Challenge 1: Transcribe the part of the R3 course welcome notes that opens with the words containing "Because you are" and closes with "own confusing code?".
Challenge 2: Pick up the R3 course welcome notes from where they stop and continue them.

Page:
(begin)
Welcome to the Introductory R3 course!

  • ✔️ Pick a group name from the basket and go to that table
  • ✔️ Introduce yourself to your group members
  • ✔️ Accept the GitHub Organization invite

Introduce instructors and helpers after welcoming everyone and getting them to do this.

🙋‍♀️ Before this course… How many knew or have heard about reproducibility?

Raise your hands.

🙋‍♀️ Before this course… How many knew or have heard about open science?

🙋‍♂️ Before this course… or even open access, open data, open methods/protocols, or open source?

🙋‍♀️ How many have read a method in a paper and wondered how they actually did it?

Because you are trying to do the same or similar?

And you’ve probably realize by now, way more is done than shown in the “Methods”.

🙋‍♂️ Have you ever received confusing code? Or maybe have written your own confusing code?

For those that have worked with code.
(end)
Data provided:
(begin)
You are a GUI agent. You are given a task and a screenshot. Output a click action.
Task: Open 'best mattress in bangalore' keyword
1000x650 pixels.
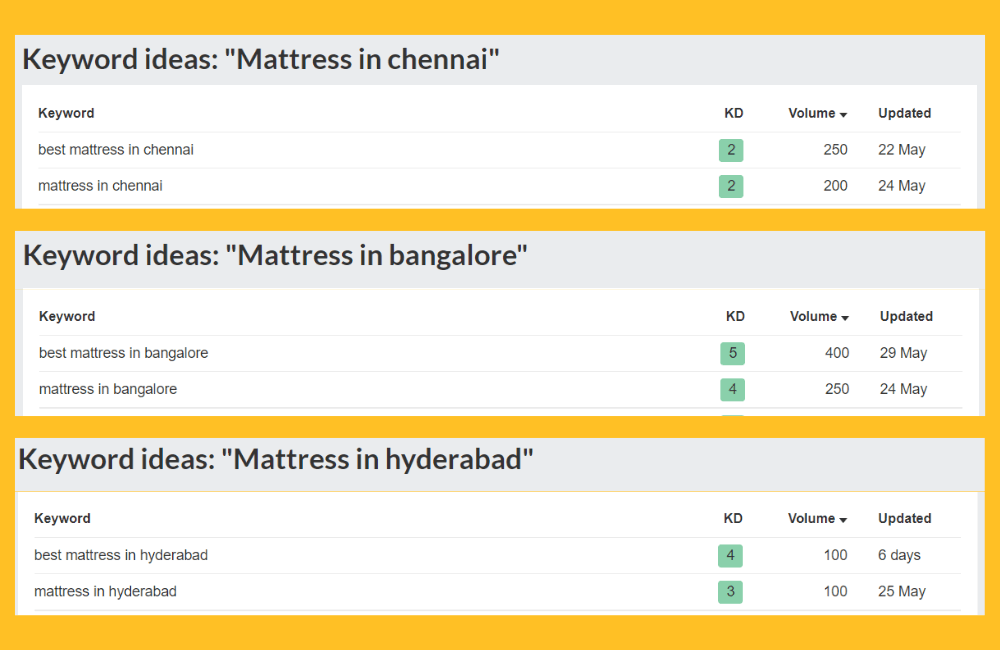[x=123, y=353]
(end)
Result 1:
Because you are trying to do the same or similar?

And you’ve probably realize by now, way more is done than shown in the “Methods”.

🙋‍♂️ Have you ever received confusing code? Or maybe have written your own confusing code?

Result 2:
I definitely have in my research career. We want to change the culture around code by encouraging and teaching how to share code and to write better code in general.

These highlight a problem in science…

The scientific principle of “reproducibility” and code sharing

… often confused with “replicability” (1) 1

How many could tell me the difference between replicable and reproducible?

Replicability

  • Same analysis + same methods + new data = same result?
  • Independently conducted study
  • Difficult, usually needs funding
  • Linked to the “irreproducibility crisis”2

Reproducibility

  • Same data + same code = same result?
  • Should be easy right? Wrong, often just as hard
  • Question: If we can’t even reproduce a studies results, how can we expect to replicate it?
  1. Also from American Statistical Association.

  2. Or rather “irreplicability crisis”.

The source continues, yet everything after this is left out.